**DATA SUPPLIED**

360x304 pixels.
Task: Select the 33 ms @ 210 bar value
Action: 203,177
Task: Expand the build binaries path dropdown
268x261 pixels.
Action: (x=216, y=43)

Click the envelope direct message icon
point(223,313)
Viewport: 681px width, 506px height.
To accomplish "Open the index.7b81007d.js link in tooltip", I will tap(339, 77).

* * *

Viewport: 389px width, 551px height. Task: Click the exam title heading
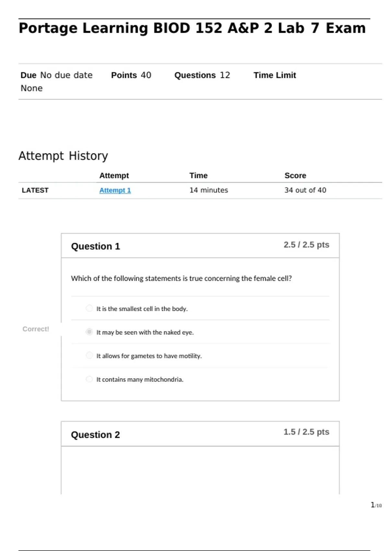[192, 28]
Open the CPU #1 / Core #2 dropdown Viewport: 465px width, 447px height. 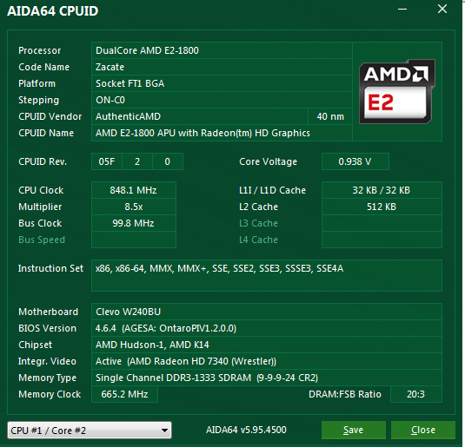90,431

...

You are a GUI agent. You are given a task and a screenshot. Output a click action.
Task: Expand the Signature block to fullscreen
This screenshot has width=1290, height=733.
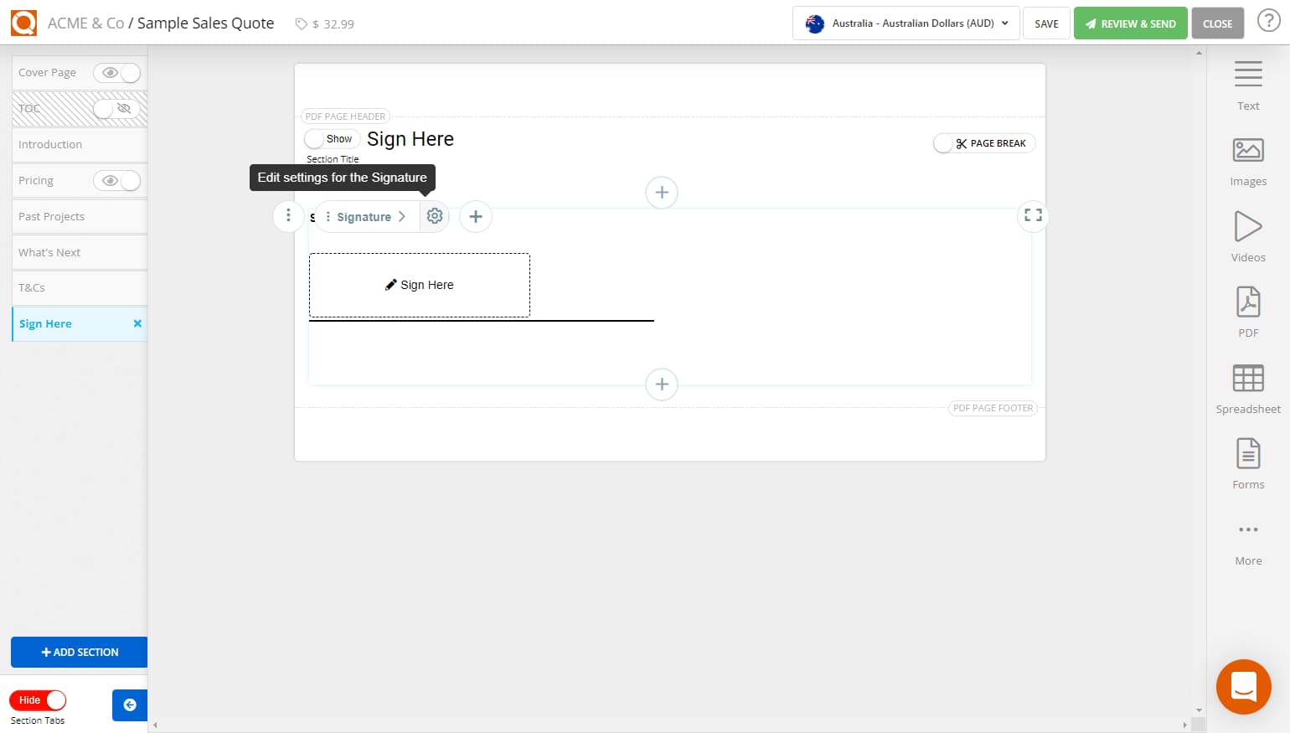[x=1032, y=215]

**PROMPT**
Across all the entries above, how many lines have the word "Expand" in them? Only the number, please.

**SOLUTION TO THIS EXERCISE**
2